▶ **Tarefas a realizar**:
[1] Segundo o texto sobre a trajetória do clã Arraes-Campos, em que cidade e em que ano foram fundadas as Ligas Camponesas?
[2] Escreva a continuação do texto sobre a trajetória do clã Arraes-Campos, começando logo após a última frase apresentada.

▶ **Texto do documento**:
Trajetória do clã Arraes-Campos: do reformismo desenvolvimentista à uma oligarquia golpista

Gabriel Girão

Nesse texto, buscaremos entender brevemente o surgimento da oligarquia familiar que hoje se apodera da política do estado de Pernambuco, assim como de seu partido “próprio”, o PSB, que esteve na linha de frente do golpe institucional de 2016 e de aprovar ataques aos trabalhadores.

O final da década de 50 e início da década de 60 foi um período que ocorreu processos muito profundos da luta de classe no país. Se por um lado havia fortes greves e mobilizações de trabalhadores, houve também ações de grupos fascistas e tentativas de golpes contrarrevolucionários, como o que se consumou em 64. Esse período também foi marcado pela emergência de forças burguesas nacional-desenvolvimentistas, como por exemplo Jango e Brizola.

Além dos trabalhadores da cidade, os operários rurais e pequenos camponeses também se mobilizaram – os primeiros nos sindicatos rurais e os últimos se organizaram no que ficou conhecido como Ligas Camponesas. O epicentro dessa mobilização rural foi no Nordeste e, mais especificamente, em Pernambuco. As ligas foram fundadas em 1945 no Recife, mas sua primeira “grande ação” foi em 1954, no Engenho da Galiléia, no município de Vitória de Santo Antão, onde formam a Sociedade Agrícola e Pecuária de Plantadores de Pernambuco (SAPPP). Além de tomadas de terras pelos camponeses, também ocorreram fortes greves dos operários rurais, principalmente das usinas de cana, contra a alta exploração do trabalho, numa época em que não era garantido nenhum direito a esses trabalhadores. Essas mobilizações, além de muitas vezes serem reprimidas oficialmente pelo Estado, eram muitas vezes também reprimidas pelos jagunços, o que radicaliza o movimento e obriga que os camponeses tivessem que pegar em armas.

É nesse contexto que emerge Miguel Arraes. Filho de fazendeiros cearenses abastados, Miguel também tinha na família figuras políticas bem coronelistas, como José Alencar, que foi prefeito de sua cidade natal Araripe e era famoso por seu coronelismo [1]. Formado em Direito, começou a trabalhar no Instituto do Açúcar e do Álcool (IAA) no fim da década de 30. O IAA foi um instituto criado por Vargas para auxiliar os grandes usineiros nordestinos, principalmente os pernambucanos.

Em 1948, Alexandre José Barbosa Lima Sobrinho, que tinha sido diretor do IAA quando Miguel trabalhava lá, ganha as eleições para governador do estado e Arraes se torna seu Secretário de Fazenda. Nas eleições seguintes, Miguel Arraes se elege deputado estadual, tendo conseguido a reeleição na eleição seguinte. Em 1959, se torna Secretário de Fazenda do governador de Pernambuco recém eleito, Cid Sampaio, um usineiro e também industrial que foi presidente do Centro das Indústrias de Pernambuco e que na ditadura se filiou ao Arena.

Como se vê, a primeira fase da vida política de Miguel Arraes foi bem próxima aos políticos burgueses bem tradicionais e inclusive às oligarquias usineiras.

▶ **Dados fornecidos**:
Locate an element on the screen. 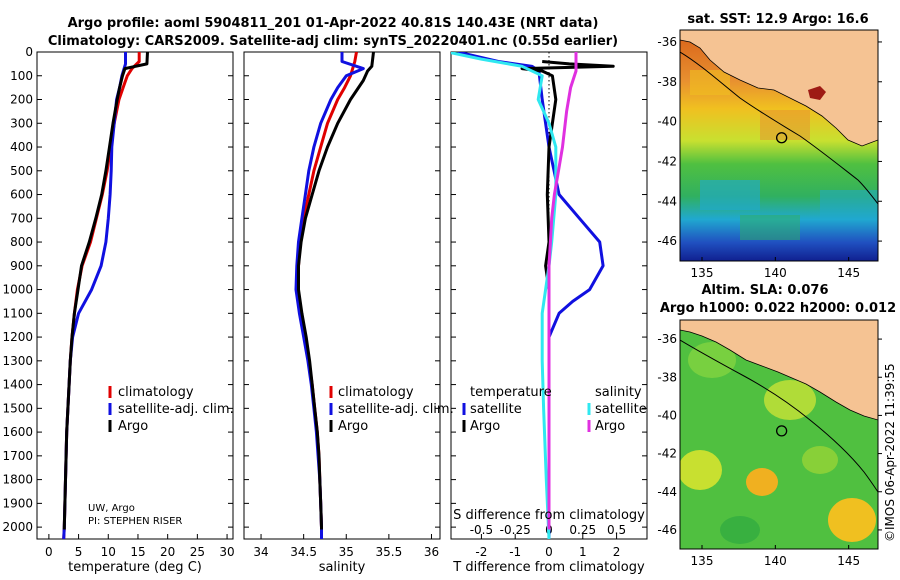  legend-salinity-title: salinity is located at coordinates (618, 392).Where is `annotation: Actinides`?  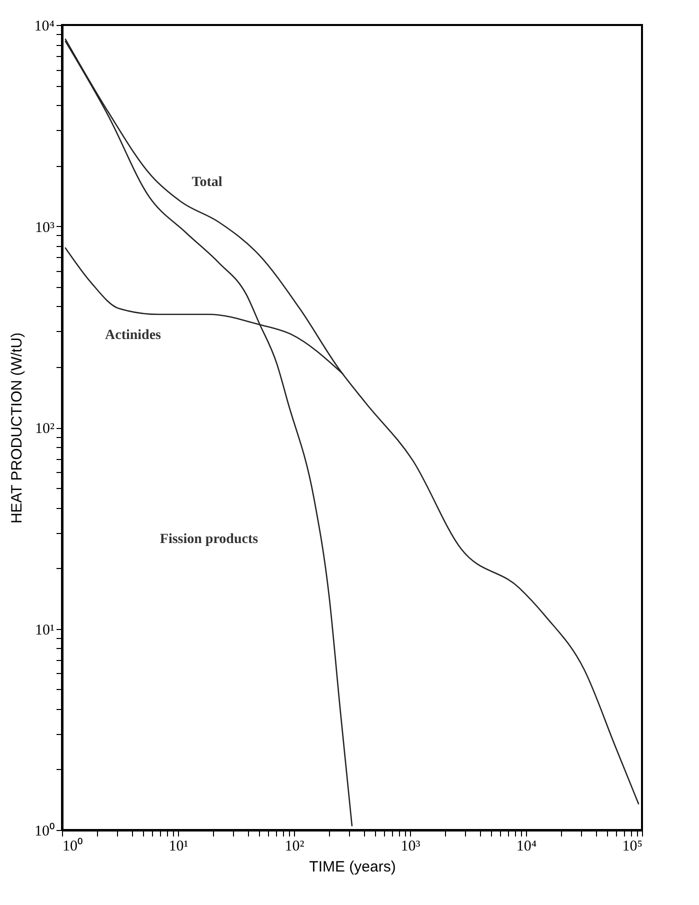
annotation: Actinides is located at coordinates (134, 336).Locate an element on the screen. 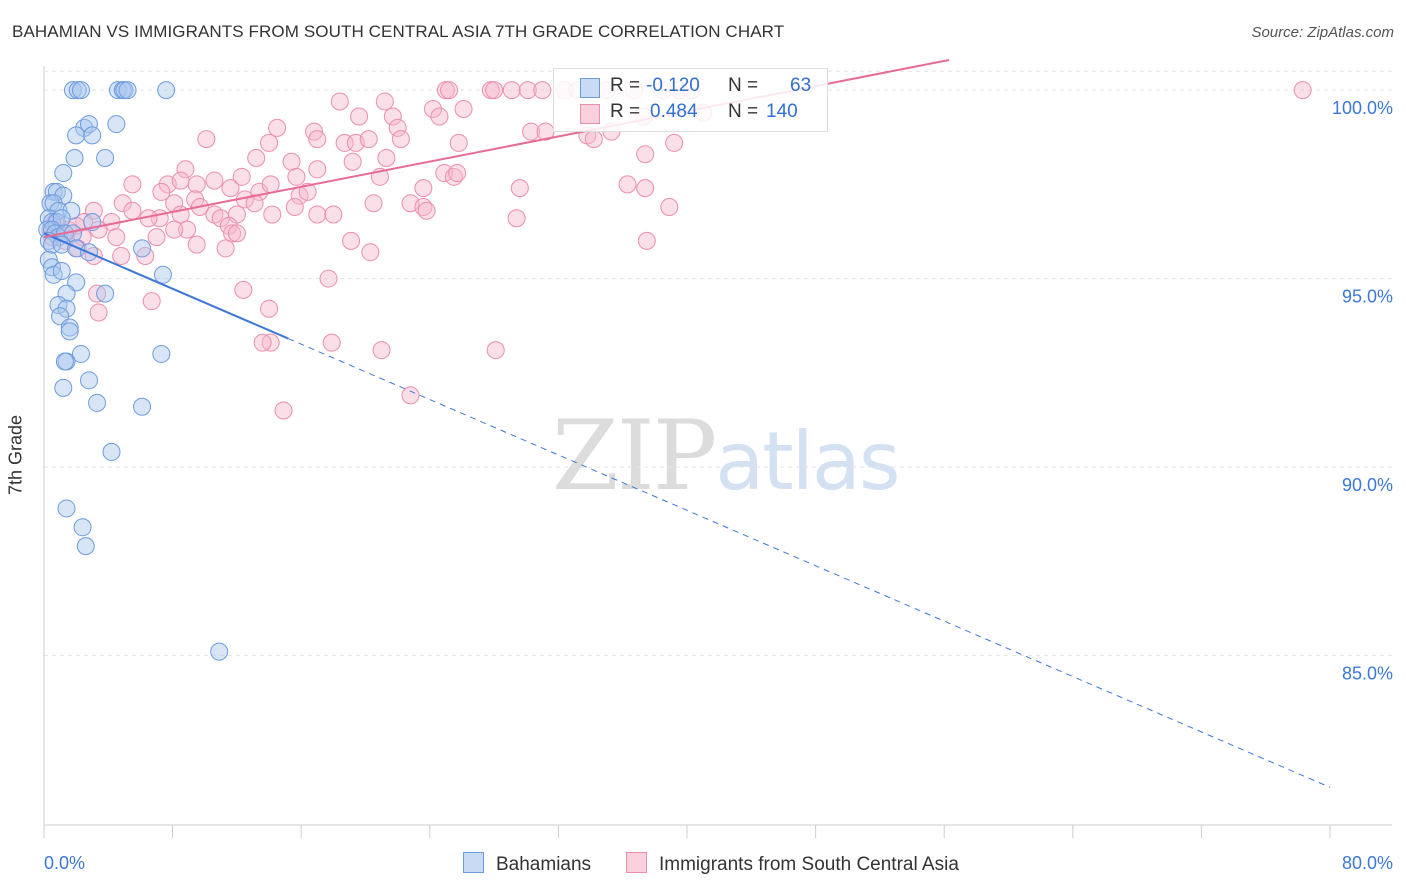 The image size is (1406, 892). watermark-atlas: atlas is located at coordinates (808, 462).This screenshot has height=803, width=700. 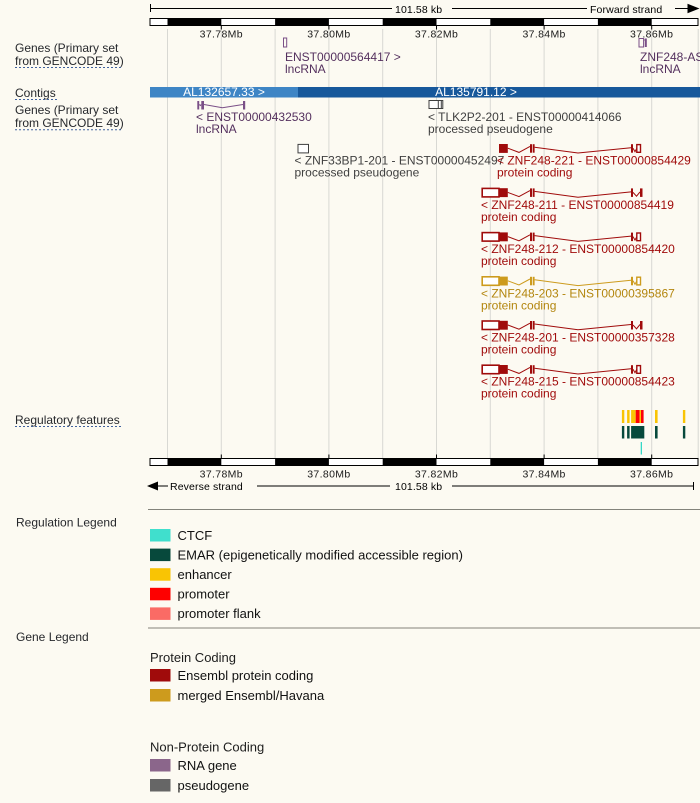 I want to click on svg-text: < ZNF248-212 - ENST00000854420, so click(x=578, y=249).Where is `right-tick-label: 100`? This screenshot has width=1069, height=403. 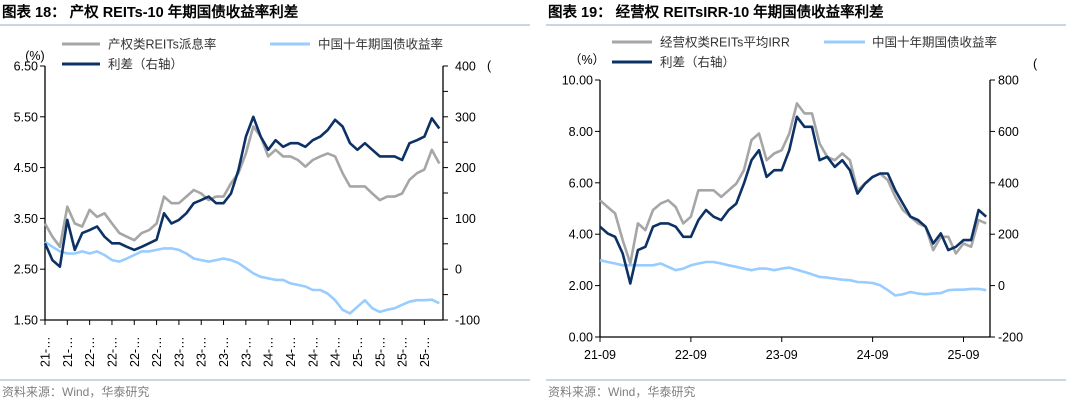
right-tick-label: 100 is located at coordinates (466, 219).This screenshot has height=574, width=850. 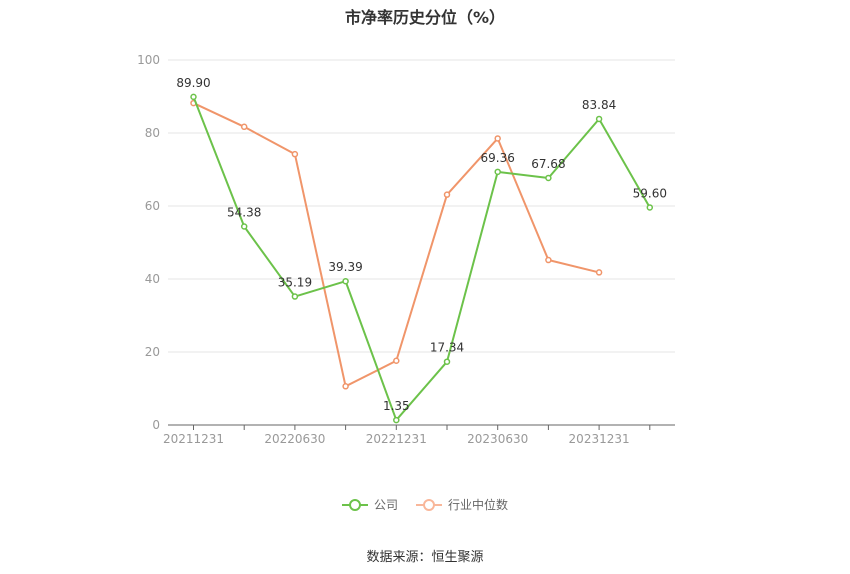 I want to click on data-label: 67.68, so click(x=548, y=164).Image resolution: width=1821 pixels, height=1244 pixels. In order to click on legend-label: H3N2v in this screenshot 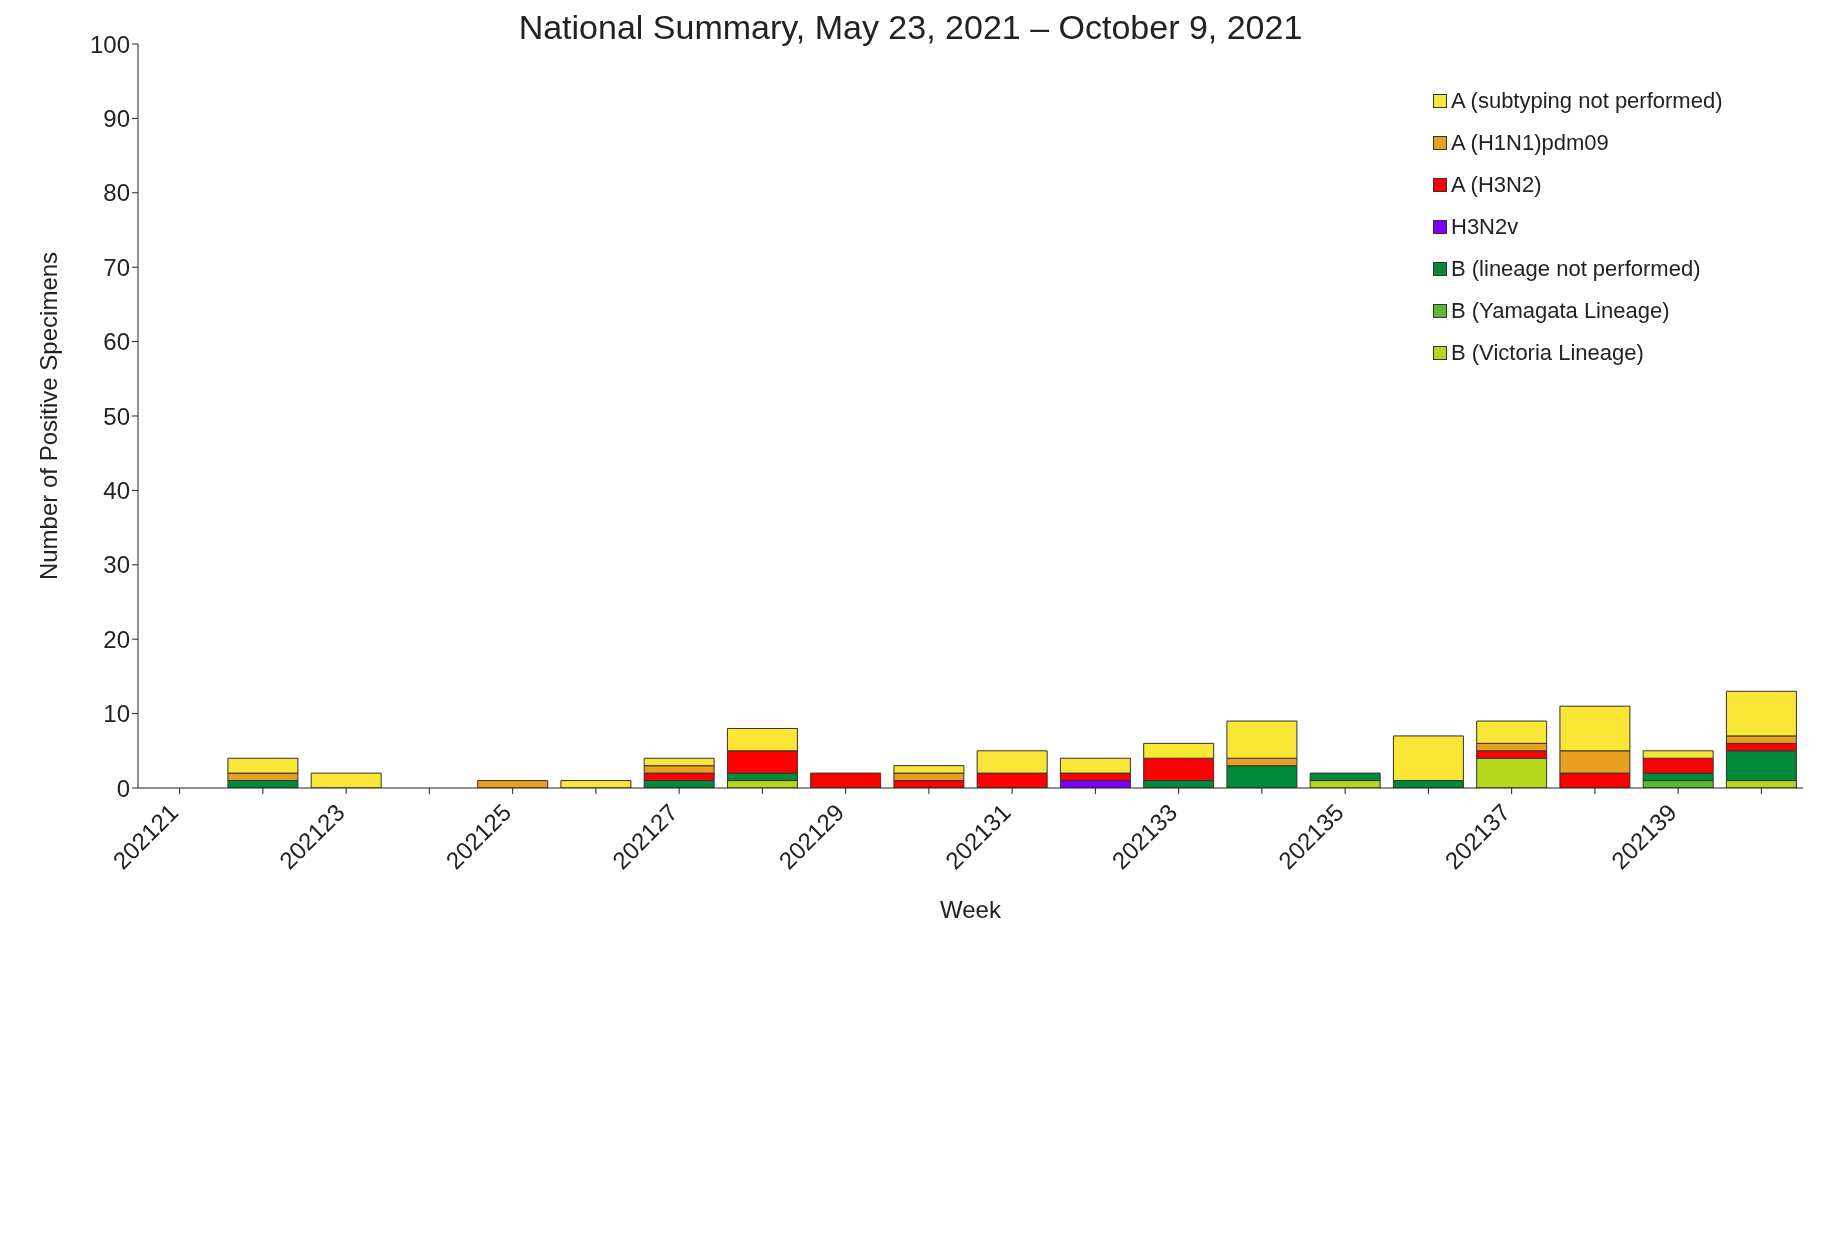, I will do `click(1485, 227)`.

▶ **Suas respostas**:
[1] No Recife, em 1945.

[2]
Em 1959, no marco do aumento das mobilizações camponesas no estado, ganha a prefeitura. Nesse contexto, a gestão da prefeitura é onde começa a fase mais “progressista” de Arraes, onde, por exemplo, realiza algumas políticas sociais. Além disso, também dá apoio ao projeto de alfabetização de Paulo Freire e aos projetos do Movimento de Cultura Popular (MCP) da UNE.

É em 1962, quando as mobilizações rurais atingiam ápices de radicalização, que Arraes é eleito governador, assumindo em 1963. Também nesse ano, é aprovado - fruto da luta dos trabalhadores rurais - o Estatuto do Trabalhador Rural. Na situação convulsiva do pré-golpe, o governo de Arraes teve que desenvolver algumas políticas sociais e também pelo Acordo do Campo, que implementou uma tabela de remuneração das diversas funções nos canaviais e também um salário mínimo a esses trabalhadores.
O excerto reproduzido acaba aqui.